Walc ucichł i oboje stali przez chwilę przytuleni, znieruchomiali w odrętwiałej, rozmarzonej pozie ludzi, którzy nagle przestali tańczyć.

- Tak się cieszę, że Tamar spotkała wreszcie na swej drodze sympatycznego chłopca - powiedziała Rose.

- Mam nadzieję, że go ucapi i już nie wypuści.

- Nie sądzę, by była zdolna do takiej inicjatywy. On będzie się nią musiał wykazać.

- Jest taka delikatna, niewinna, taka, w, najlepszym zresztą tego słowa znaczeniu, naiwna. Mam nadzieję, że gagatek zdaje sobie sprawę, jaki mu się trafia skarb.

- Myślisz, że może ją uznać za nieciekawą? Biedulka nie grzeszy błyskotliwością.

- Nieciekawą? Ależ skąd! - żachnął się niemal z oburzeniem. - Biedne dziecko, nadal szuka ojca.

- Sądzisz, że mogą ją pociągać starsi mężczyźni?

- Nie myślałem o czymś tak trywialnym!

- My oboje znamy przeszłość Tamar, więc nic dziwnego, że jesteśmy pod wrażeniem jej osobowości - powiedziała Rose. - Naturalnie, wrażeniem jak najlepszym.

- Istotnie. Wyszła z tego grzęzawiska zaskakująco czysta, nie zbrukana.

- Nieślubne dziecko nieślubnego dziecka!

- Nie znoszę tej terminologii!

- Mój drogi, obawiam się, że ludzie nadal myślą w takich kategoriach.

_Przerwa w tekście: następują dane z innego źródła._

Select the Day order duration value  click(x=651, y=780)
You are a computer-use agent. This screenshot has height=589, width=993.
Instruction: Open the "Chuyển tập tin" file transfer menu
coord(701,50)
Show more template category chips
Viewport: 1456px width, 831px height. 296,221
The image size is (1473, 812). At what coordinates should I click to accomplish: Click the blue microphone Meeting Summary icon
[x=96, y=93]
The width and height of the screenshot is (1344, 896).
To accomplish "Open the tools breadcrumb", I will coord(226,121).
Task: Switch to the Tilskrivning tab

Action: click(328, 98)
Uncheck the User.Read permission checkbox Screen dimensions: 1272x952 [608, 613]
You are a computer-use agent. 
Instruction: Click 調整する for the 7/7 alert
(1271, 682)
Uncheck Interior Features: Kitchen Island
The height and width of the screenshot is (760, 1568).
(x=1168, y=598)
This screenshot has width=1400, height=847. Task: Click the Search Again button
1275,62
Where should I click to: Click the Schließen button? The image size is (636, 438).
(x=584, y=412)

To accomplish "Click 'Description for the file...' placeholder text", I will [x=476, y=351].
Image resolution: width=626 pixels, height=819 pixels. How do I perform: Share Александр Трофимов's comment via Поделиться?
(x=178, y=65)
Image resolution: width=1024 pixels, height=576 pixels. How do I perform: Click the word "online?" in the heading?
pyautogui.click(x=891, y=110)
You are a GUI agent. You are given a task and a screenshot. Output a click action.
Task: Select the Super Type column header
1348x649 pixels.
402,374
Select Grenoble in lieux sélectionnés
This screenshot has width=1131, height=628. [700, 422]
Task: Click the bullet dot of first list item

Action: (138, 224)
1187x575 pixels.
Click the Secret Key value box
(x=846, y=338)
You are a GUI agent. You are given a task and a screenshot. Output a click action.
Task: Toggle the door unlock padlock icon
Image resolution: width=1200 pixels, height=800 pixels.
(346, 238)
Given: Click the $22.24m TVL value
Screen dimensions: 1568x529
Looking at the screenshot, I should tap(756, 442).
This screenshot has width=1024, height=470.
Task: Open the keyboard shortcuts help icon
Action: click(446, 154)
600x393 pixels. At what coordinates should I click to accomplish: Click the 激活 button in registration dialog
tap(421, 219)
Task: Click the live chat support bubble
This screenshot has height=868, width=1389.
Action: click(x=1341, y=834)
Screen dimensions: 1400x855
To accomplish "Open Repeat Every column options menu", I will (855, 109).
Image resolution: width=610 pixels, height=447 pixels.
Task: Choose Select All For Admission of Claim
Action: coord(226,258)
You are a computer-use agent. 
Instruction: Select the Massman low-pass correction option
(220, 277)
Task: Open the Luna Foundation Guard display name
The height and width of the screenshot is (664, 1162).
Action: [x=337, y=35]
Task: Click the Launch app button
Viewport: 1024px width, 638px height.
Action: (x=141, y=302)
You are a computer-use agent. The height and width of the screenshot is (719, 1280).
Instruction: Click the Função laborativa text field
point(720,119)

Violet, matka Tamar, dotychczas panna, była córką młodszego brata ojca Gerarda, Benjamina Hernshawa. Ów wyrodny syn rodziny, który również nigdy się nie ustatkował, porzucił matkę Violet. Z kolei Tamar, która, jak szeptano, przyszła na świat tylko dzięki temu, że Violet nie miała pieniędzy na skrobankę, była owocem krótkiej znajomości jej matki z pewnym turystą ze Skandynawii, znajomości tak przelotnej, że Violet nie tylko nie dowiedziała się nigdy, czy był Szwedem, Duńczykiem czy Norwegiem, ale nawet, jak utrzymywała, nie poznała jego imienia. Sierocy urok Tamar, jej włosy mysiego koloru i wielkie, szare, posmutniałe oczy nie dawały zaś dostatecznych podstaw do snucia wiarygodnych hipotez na temat narodowości rodziciela. Sama Violet roztropnie przyjęła nazwisko Hernshaw, które następnie przekazała córce. Burzliwe życie osobiste Violet, oceniane nader krytycznie nie tylko przez Patricię, ale i przez Gerarda, trwało przez całe dzieciństwo Tamar, choć już bez równie przykrych potknięć, jakim było jej poczęcie.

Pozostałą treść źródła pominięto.